As Frodo put on the Ring and claimed it for his own, even in Sammath Naur the very heart of his realm, the Power in Barad-d?s shaken, and the Tower trembled from its foundations to its proud and bitter crown. The Dark Lord was suddenly aware of him, and his Eye piercing all shadows looked across the plain to the door that he had made; and the magnitude of his own folly was revealed to him in a blinding flash, and all the devices of his enemies were at last laid bare. Then his wrath blazed in consuming flame, but his fear rose like a vast black smoke to choke him. For he knew his deadly peril and the thread upon which his doom now hung.
- J R R Tolkein The Lord of the Rings (The Return of the King)

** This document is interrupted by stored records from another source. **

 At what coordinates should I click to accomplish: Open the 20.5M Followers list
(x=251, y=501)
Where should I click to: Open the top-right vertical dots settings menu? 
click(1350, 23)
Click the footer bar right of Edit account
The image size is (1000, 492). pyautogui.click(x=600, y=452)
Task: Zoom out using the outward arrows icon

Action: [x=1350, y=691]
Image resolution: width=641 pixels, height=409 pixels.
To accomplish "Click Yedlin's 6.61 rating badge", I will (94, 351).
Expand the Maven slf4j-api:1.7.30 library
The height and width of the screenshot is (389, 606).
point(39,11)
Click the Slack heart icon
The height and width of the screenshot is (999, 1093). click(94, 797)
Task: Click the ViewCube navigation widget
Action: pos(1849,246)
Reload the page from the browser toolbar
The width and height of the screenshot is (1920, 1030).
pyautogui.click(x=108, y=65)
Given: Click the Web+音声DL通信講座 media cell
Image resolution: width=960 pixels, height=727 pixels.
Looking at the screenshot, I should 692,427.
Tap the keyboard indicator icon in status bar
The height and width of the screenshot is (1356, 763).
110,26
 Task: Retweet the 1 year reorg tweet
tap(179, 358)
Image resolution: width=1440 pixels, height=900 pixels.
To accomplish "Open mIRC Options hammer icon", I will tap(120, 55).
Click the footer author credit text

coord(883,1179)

Imagine! In the great void of deep space, lies an object so massive and obtrusive, that it looks like an eye (aprrox.) 450 light years away. And since man has always a thing or two for metaphors, you can name it Eye of the Tiger, Sauron’s Eye, Cat’s Eye, Maria’s Eye, etc.

Credit: C. R. O’Dell, (Vanderbilt) et al. ESA, NASA
Its true name is the Helix Nebula, discovered by Karl Ludwig Harding before 1824. Or if you have a penchant for kinky alphanumeric, NGC 7293 is the code you are looking for. This stellar object which not really helixical in shape, is the nearest planetary nebula to Earth. It still leave scientists with lots of unanswered questions.
Nevertheless, about 12,000 thousands of years ago, a sun-like star got a visit from the immortal and ubiquitious grim-reaper. Hence, a planetary nebula - a glowing gaseous envelop, disk expelled from a dying star - forms. That is not all. If you look closer at the picture, a striking feature that is hugely responsible for the ‘eye’ resemblence is an inner, and outer disk. According to scientists, the inner disk, formed about 6,600 years ago, is expanding faster than the outer one. (More…)
This planetary nebula is not only beautifully intricate, its birth from the ashes of the sun-like star to a planetary nebula provides us with possible senarios of how our own ’solar’ planetary nebula will look like. Of course, that is like about 5 million years later. Anybody got any insurance?
Maybe some alieniod will catch our planetary nebula in their telescopes. I hope its nice.